The overall bill the Congress paid another part of the government to do all its printing and binding was an eye-popping $94 million in 2010. That’s a lot of printed material floating around Capitol Hill.
Let me float a crazy idea I initially had last night while researching a Christmas gift. Why not stop printing bills beyond the copies we’d need for the official archives (at least those the law absolutely requires us to print)? Let’s set each member of Congress up with a Kindle and publish the bills in epub and/or Mobi formats. The ability to hyperlink sections of a bill to each other, or to pertinent sections of other bills, would help immensely. Members could make annotations and comments to the bill like other Amazon users do with their e-books and publish excerpts, with comment, to their Twitter feeds or Facebook pages. Congress could also adapt Amazon’s Popular Highlights feature so we (and other members) can see what sections of what bills are getting the most attention. Bill revisions would be easily pushed to the members so that they always have the most current version of each bill (along with archived earlier versions of the bills, complete with notes and annotations).

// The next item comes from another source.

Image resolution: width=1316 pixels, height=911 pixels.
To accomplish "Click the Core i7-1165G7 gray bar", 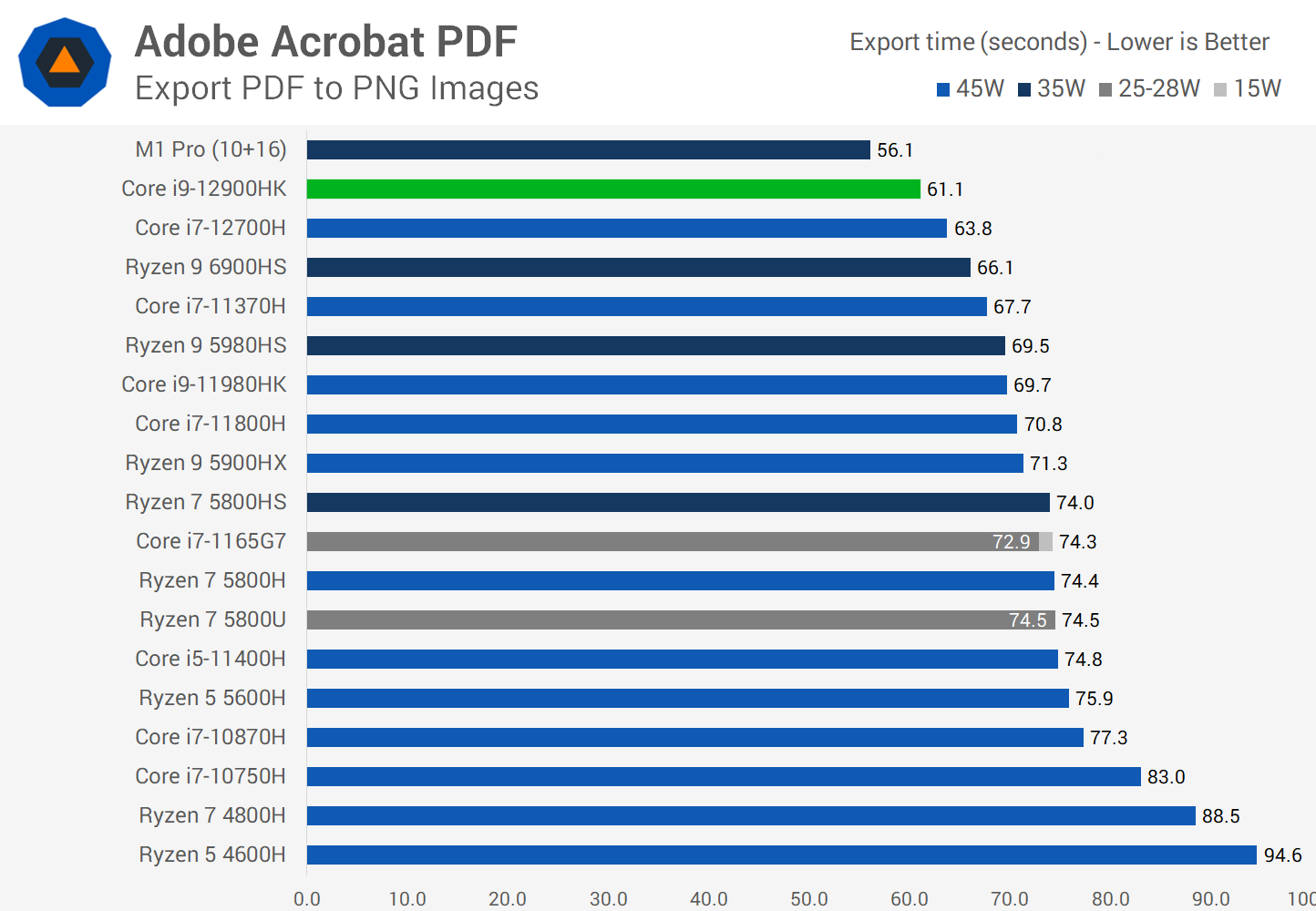I will (x=673, y=541).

Going to Kindle would open up entirely new ways for members to share bills, and their thoughts on them, with the rest of us at a relatively small cost beyond the initial setup. Admittedly, there would be some wrinkles to work out and I’m not sure that Amazon would be willing to work that closely with Congress, but surely it’s not a terrible idea. Perhaps some enterprising new member of Congress could at least begin to look into it.